Les pépinières privées : on retrouve dans cette catégorie des pépinières appartenant aux anciens agents de l'IRAD et les pépinières encadrées par les institutions non gouvernementales comme le SAILD ou encore des centres de recherche internationales telle que l'ICRAF. Les pépinières appartenant aux anciens agents de l'IRAD se sont développées suite à la fermeture des pépinières de l'IRAD évoquées plus haut. Ces pépinières exercent leur activité surtout dans les anciennes zones d'implantation de l'IRAD afin de répondre à une demande toujours existante. Elles associent parfois aux espèces fruitières, des plants de palmier à huile ou de bananier plantain. Quant aux pépinières encadrées par les institutions, l'on en distingue plusieurs, surtout en zone rurale. L'ICRAF par exemple, encadre près de 250 pépinières villageoises dans le cadre de son programme de recherche en domestication des arbres fruitiers locaux et plantes médicinales.

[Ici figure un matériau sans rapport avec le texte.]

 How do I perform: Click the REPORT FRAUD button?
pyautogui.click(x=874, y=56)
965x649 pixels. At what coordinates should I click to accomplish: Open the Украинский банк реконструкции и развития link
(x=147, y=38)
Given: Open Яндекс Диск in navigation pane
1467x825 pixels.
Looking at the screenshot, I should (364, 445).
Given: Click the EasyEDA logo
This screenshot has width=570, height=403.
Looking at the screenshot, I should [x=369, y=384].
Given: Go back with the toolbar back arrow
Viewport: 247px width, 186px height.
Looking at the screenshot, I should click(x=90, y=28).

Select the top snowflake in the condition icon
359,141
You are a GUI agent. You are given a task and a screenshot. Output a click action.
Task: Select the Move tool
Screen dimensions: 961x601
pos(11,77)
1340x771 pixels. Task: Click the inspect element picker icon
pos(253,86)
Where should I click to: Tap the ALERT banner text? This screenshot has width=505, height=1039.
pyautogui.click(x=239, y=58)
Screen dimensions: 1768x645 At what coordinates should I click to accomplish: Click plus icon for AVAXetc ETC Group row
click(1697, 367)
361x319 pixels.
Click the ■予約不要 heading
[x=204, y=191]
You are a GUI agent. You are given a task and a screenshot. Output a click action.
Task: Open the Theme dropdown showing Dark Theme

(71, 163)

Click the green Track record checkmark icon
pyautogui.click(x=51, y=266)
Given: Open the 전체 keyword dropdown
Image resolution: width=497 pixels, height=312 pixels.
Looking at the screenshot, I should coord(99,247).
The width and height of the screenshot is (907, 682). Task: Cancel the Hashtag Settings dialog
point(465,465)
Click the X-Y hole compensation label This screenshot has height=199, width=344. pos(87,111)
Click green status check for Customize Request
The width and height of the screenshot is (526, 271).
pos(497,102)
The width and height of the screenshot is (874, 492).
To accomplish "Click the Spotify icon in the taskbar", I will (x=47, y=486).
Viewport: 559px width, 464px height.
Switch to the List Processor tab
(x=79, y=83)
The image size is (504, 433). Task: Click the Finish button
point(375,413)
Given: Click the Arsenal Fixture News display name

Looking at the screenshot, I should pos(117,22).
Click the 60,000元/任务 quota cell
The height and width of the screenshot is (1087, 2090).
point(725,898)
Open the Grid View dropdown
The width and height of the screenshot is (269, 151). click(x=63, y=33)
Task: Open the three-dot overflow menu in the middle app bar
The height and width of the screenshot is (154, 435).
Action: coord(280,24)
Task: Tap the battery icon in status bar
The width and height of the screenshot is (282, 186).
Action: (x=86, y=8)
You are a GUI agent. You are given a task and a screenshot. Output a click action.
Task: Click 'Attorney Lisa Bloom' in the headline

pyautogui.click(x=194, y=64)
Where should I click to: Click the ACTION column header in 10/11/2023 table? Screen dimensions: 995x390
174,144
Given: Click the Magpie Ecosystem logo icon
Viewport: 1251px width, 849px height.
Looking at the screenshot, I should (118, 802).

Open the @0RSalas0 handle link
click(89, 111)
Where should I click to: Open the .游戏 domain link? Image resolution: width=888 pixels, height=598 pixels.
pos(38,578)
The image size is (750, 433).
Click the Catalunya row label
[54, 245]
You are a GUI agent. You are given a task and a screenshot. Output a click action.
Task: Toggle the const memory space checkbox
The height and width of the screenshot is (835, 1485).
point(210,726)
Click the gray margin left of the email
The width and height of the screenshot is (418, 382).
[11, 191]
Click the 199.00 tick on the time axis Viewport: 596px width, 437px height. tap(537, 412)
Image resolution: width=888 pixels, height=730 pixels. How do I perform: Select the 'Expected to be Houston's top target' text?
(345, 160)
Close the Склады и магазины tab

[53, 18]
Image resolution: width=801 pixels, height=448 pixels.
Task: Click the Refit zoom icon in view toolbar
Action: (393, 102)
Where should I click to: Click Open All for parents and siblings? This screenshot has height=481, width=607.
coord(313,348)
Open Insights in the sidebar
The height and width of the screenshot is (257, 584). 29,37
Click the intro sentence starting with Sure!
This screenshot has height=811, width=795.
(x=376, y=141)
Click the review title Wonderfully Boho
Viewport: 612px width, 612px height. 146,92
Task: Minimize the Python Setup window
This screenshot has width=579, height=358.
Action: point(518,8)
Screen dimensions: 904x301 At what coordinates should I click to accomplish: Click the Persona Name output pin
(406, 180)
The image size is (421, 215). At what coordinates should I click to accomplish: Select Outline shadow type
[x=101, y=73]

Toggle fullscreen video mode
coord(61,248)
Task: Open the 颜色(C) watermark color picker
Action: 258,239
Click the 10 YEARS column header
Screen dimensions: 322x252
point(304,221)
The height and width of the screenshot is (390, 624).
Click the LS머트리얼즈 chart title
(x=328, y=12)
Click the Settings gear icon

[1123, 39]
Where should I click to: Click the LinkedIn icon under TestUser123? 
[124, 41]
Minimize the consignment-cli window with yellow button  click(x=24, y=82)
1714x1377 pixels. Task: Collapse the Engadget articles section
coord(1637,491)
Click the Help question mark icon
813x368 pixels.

A côté des types de producteurs évoqués plus haut, il existe également un autre groupe de pépiniéristes spécialisés dans la vente à la sauvette ou ambulante de plants fruitiers de semis conditionnés dans des pots plastiques et semblables aux plants sélectionnés. On les retrouve le long des grands axes routiers et dans les marchés des villes comme Yaoundé, Bafoussam, Bamenda, Douala,... Ils réussissent parfois à vendre ces plants de semis aux prix de plants sélectionnés à des acheteurs non avertis sur la qualité des plants d'arbres fruitiers. Les études de Mfoumou (2001) ont montré que les pépinières institutionnelles comme celles du SAILD réalisaient parfois 20 000 plants par an, sans doute à cause de la crédibilité et de la notoriété dont ils peuvent jouir dans ce secteur d'activité. Sur le plan technique, en dehors des pépiniéristes encadrés par l'ICRAF qui pratiquent les techniques de marcottage ou de bouturage, les autres offreurs de plants améliorés d'arbres fruitiers n'utilisent que les techniques de greffage pour produire les plants. C'est ce qui explique l'absence chez ces derniers de plants améliorés de safoutiers dont le taux de réussite en greffage est plutôt faible.